夜の散歩

「お前、酒蔵か?」


「あなたは……秋口君」


 夜気紛れに散歩していたら偶然高校時代の同級生酒蔵春菜と再開した。酒蔵はスーツを来ていて仕事帰りだと分かる。


「今から帰りか?大変だな」


「そうよ、最近忙しくて帰る時間大体この時間帯よ」


 腕時計を見ると十時半を過ぎていた。酒蔵は見るからにやつれていて家に帰ったらそのままバタンキューしてもおかしくはなかった。


「秋口君は夜の散歩?いいわね」


「まあ散歩も兼ねた買い出しだな。酒が無かったから今からコンビニまで行くところ」


「そう」


 酒蔵は遠くを見つめていた。そこにはただ田園が広がっているだけで何もない。ただ夜だからか、静かで昼とはまた違った雰囲気がある。
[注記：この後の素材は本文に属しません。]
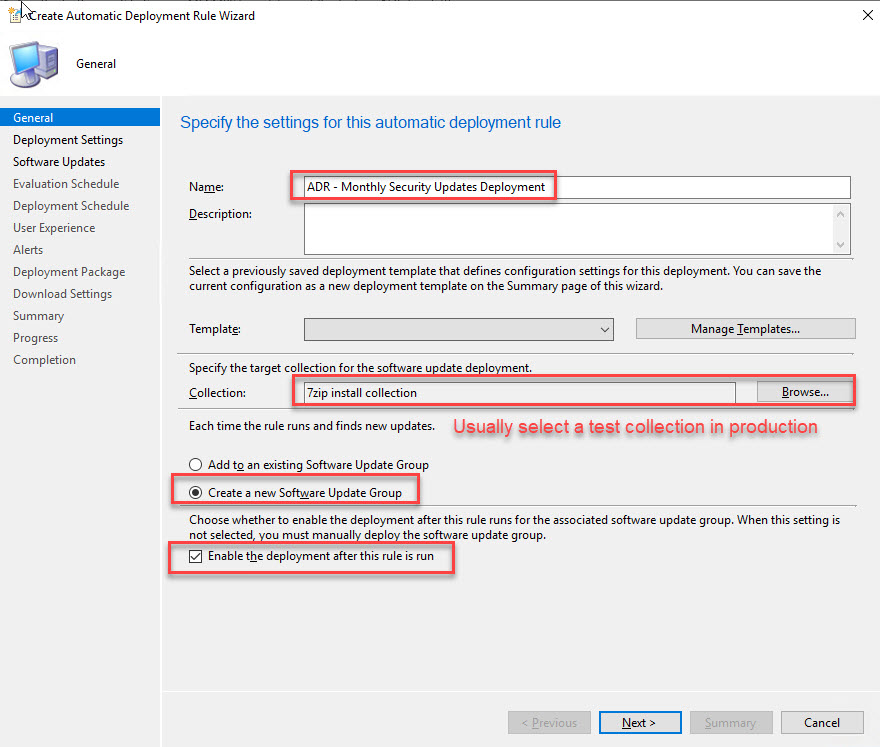This screenshot has height=747, width=880.
Task: Click the Collection field with 7zip install collection
Action: 519,393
「夜って良いわよね。静かで、寝るまでは目の前のことを考えていられる」


「酒蔵?」


「でも明日が来ると、あぁ私、また同じ毎日を過ごすんだって絶望しちゃう。でも仕事が終わった後はそんなこと考えなくていいから気が楽ね。いっそこのままどこかへ行っても良いくらい」


「酒蔵?大丈夫か?」


「私は大丈夫よ」


 酒蔵の目はどこか虚ろだった。まるで、これから蒸発でもしそうな雰囲気を出していた。


「何かあったら話聞くぜ?ビール片手になっちゃうけど」


「ありがとう、ふふ、そうね。じゃあまた夜に会いましょう」


 そう言って彼女はいなくなった。それから彼女とは会っていない。あまり良い予感はしなかったので、深くは考えなかった。